=== RAW DATA ===
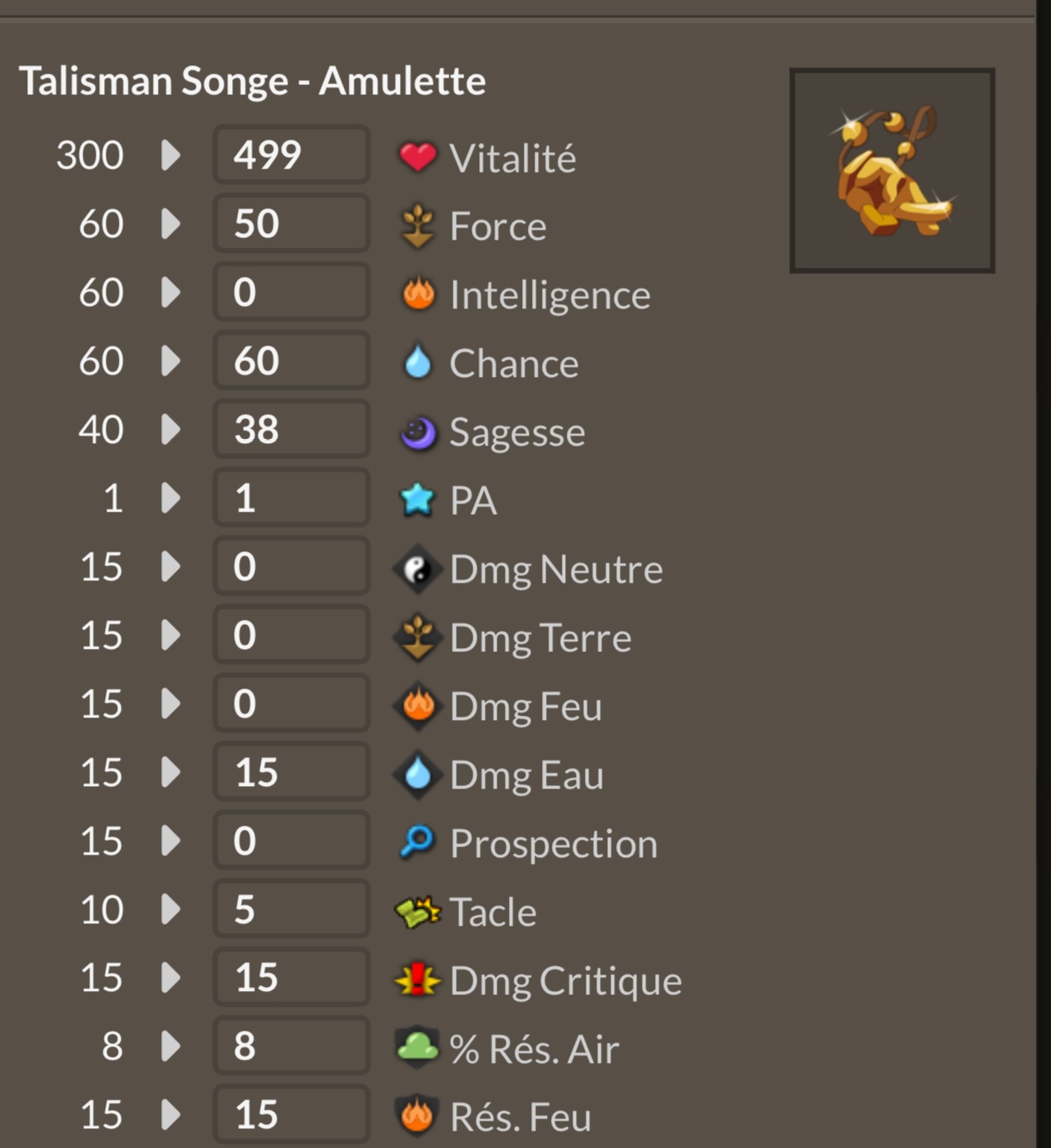Select the Tacle input showing 5
The width and height of the screenshot is (1051, 1148).
point(292,909)
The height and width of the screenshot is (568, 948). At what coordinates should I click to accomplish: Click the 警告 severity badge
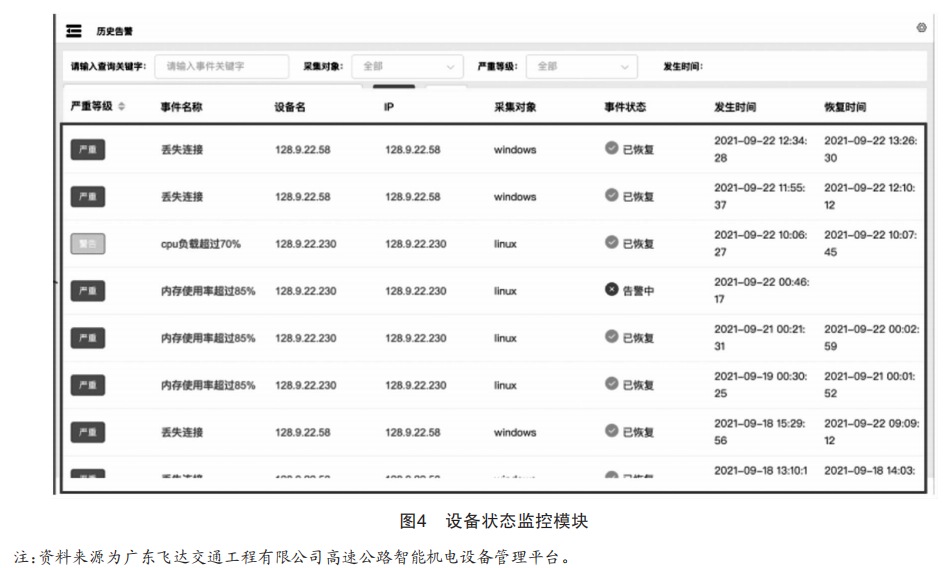(x=88, y=243)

=== EXERCISE AIM ===
All lines from the one holding "The height and" to the end of the listing above need to be duplicated exactly. None of the pictures should be included.

=== SOLUTION ===
The height and width of the screenshot is (568, 948). At what coordinates should I click to accomplish: Click the 警告 severity badge
(x=88, y=243)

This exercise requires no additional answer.